■ Page excerpt:
....

Worldwide, data is growing at a tremendous rate. However, one recent study has pointed out that the size of files is not necessarily growing at the same rate; meaning the number of files is growing rapidly. How do we manage all of this data and files? While the answer to that question is complex, one place we can start is with Extended File Attributes.
Introduction
I think it’s a given that the amount of data is increasing at a fairly fast rate. We now have lots of multimedia on our desktops, and lots of files on our servers at work, and we’re starting to put lots of data into the cloud (e.g. Facebook). One question that affects storage design and performance is if these files are large or small and how many of them are there?
At this year’s FAST (USENIX Conference on File System and Storage Technologies) the best paper went to “A Study of Practical Deduplication” by William Bolosky from Microsoft Research, and Dutch Meyer from the University of British Columbia. While the paper didn’t really cover Linux (it covered Windows) and it was more focused on desktops, and it was focused on deduplication, it did present some very enlightening insights on file systems from 2000 to 2010. Some of the highlights from the paper are:
- The median file size isn’t changing
- The average file size is larger
- The average file system capacity has tripled from 2000 to 2010
To fully understand the difference between the first point and the third point you need to remember some basic statistics. The average file size is computed by summing the size of every file and dividing by the number of files. But the median file size is found by ordering the list from the smallest to largest of the file size of every file. The median file size is the one in the middle of the ordered list. So, with these working definitions, the three observations previously mentioned indicate that perhaps desktops have a few really large files that drive up the average file size but at the same time there are a number of small files that makes the median file size about the same despite the increase in the number of files and the increase in large files.

....

■ Goals:
1. Copy the stretch of the file-size article from "Introduction" through "them are there?", switching "multimedia" to "music and video".
2. Pick up the article on file sizes and extended attributes after its last sentence and keep writing.
The listing that comes next has nothing to do with the article on file sizes.

■ Provided data:
....

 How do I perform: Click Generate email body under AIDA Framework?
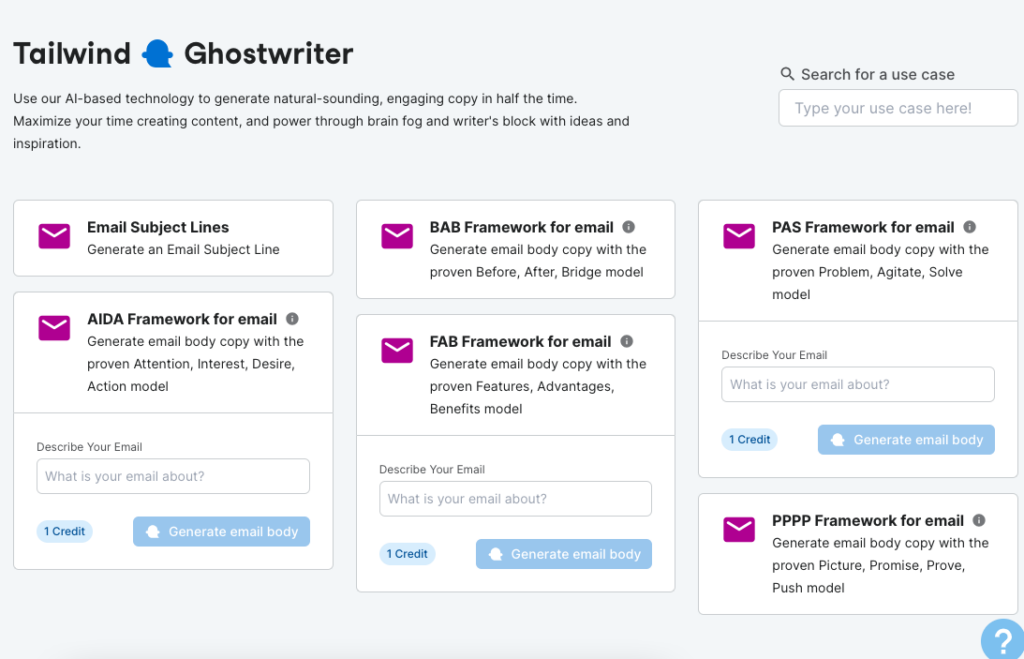(221, 531)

....

■ Set of answers:
1.
Introduction
I think it’s a given that the amount of data is increasing at a fairly fast rate. We now have lots of music and video on our desktops, and lots of files on our servers at work, and we’re starting to put lots of data into the cloud (e.g. Facebook). One question that affects storage design and performance is if these files are large or small and how many of them are there?

2.
The combination of the observations previously mentioned mean that we have many more files on our desktops and we are adding some really large files and about the same number of small files.
Yes, it’s Windows. Yes, it’s desktops. But these observations are another good data point that tell us something about our data. That is, the number of files is getting larger while we are adding some very large files and a large number of small files. What does this mean for us? One thing that it means to me is that we need to pay much more attention to managing our data.
Data Management – Who’s on First?
One of the keys to data management is being able to monitor the state of your data which usually means monitoring the metadata. Fortunately, POSIX gives us some standard metadata for our files such as the following:
- File ownership (User ID and Group ID)
- File permissions (world, group, user)
- File times (atime, ctime, mtime)
- File size
- File name
- Is it a true file or a directory?
There are several others (e.g. links) which I didn’t mention here.
With this information we can monitor the basic state of our data. We can compute how quickly our data is changing (how many files have been modified, created, deleted in a certain period of time). We can also determine how our data is “aging” – that is how old is the average file, the median file, and we can do this for the entire file system tree or certain parts of it. In essence we can get a good statistical overview of the “state of our data”.
All of this capability is just great and goes far beyond anything that is available today. However, with the file system capacity increasing so rapidly and the median file size staying about the same, we have a lot more files to monitor. Plus we keep data around for longer than we ever have. Perhaps over time it is easy to forget what a file name means or what is contained in a cryptic file name. Since POSIX is good enough to give some basic metadata wouldn’t it be nice to have the ability to add our own metadata? Something that we control that would allow is to add information about the data?
Extended File Attributes
What many people don’t realize is that there actually is a mechanism for adding your own metadata to files that is supported by most Linux file systems. This is called Extended File Attributes. In Linux, many file systems support it such as the following: ext2, ext3, ext4, jfs, xfs, reiserfs, btrfs, ocfs2 (2.1 and greater), and squashfs (kernel 2.6.35 and greater or a backport to an older kernel). Some of the file systems have restrictions on extended file attributes, such as the amount of data that can be added, but they do allow for the addition of user controlled metadata.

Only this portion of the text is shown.